Learning Path » 5A Interacting
Exercises about the extract from Oliver Twist
1) Read the text and briefly summarise what happens.
Oliver Twist lives with other boys in a workhouse. They are hungry because of the poor feeding. They decide to try to ask for more, so they extract the name of the boy who would face the trial. Oliver Twist is cast. As he, after dinner, asks for more, the master (Mr Bumble) immediately informs the board (especially Mr Liblinks).
2) Now focus on Dickens’ realistic view of the scene.
- Which aspects of the scene strike you as being taken from real life?
The more realistic aspects are the children’s hunger and their attitude between themselves and against their tutors.
- Which group of characters do you think the writer sides with? Give reasons for your choice.
I think the writer sides with the children, because he underlines their brave behaviour, while he condemns the master’s avidity and ridicules his aspect and his attitudes.

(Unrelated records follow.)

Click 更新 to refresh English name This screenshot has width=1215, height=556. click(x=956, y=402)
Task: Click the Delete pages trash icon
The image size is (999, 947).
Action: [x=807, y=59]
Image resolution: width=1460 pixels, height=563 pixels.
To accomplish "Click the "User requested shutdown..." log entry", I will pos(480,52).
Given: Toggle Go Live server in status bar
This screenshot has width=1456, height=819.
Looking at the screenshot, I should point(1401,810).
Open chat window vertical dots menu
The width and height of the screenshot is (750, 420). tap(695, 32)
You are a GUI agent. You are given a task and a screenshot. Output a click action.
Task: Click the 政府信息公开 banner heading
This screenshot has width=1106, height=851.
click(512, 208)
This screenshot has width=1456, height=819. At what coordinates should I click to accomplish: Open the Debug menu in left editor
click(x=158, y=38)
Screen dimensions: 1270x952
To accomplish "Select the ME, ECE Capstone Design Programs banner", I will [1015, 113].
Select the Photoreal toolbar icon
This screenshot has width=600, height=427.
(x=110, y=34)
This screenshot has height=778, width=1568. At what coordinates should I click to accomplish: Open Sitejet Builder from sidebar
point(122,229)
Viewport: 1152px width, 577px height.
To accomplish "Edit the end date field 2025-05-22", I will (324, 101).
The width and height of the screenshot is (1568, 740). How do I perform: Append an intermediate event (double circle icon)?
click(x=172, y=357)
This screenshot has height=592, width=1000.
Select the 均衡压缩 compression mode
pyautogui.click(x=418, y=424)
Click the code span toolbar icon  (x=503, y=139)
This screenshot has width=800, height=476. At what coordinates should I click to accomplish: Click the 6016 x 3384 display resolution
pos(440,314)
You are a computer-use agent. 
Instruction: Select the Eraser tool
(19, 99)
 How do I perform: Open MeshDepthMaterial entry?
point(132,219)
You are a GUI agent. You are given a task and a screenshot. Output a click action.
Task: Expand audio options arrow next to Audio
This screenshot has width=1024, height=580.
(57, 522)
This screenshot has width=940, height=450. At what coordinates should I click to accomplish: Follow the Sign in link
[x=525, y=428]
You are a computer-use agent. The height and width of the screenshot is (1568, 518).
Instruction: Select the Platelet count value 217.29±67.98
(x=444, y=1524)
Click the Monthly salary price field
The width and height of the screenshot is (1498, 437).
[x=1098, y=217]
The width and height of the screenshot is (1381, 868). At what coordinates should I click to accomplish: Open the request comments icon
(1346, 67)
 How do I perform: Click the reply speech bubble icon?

- What do you think the main target of the writer’s criticism is?
I think the main target of criticism are the men who rule the workhouse, represented in the text by Mr Bumble.
- Can the reader form a different opinion from the narrator’s? Explain why or why not.
I think the reader can not form a different opinion from the narrator, because the scene is filtered by the narrator’s point of view, which emerges through characterizations.
3) Focus on language and style.
a. Consider the general condition/feelings before Oliver’s request. What detail/s has/have a humorous effect in spite of the tragic condition of the children?
The children’s behaviour (whispers, nudges), the poor soup in opposition to the long prayer and little Oliver in opposition to fat Mr Bumble.
b. Mark the various characters’ reactions after Oliver’s request. What device have been used to describe these reactions?
He uses hyperbole.
c. Find some more examples from the text for the other features listed above (juxtaposition of tragic and comic details, hyperbole, ridiculing through repetition).
In the first scene there is a juxtaposition of tragic and comic details, while in the request scene the ridiculing is rendered through repetition.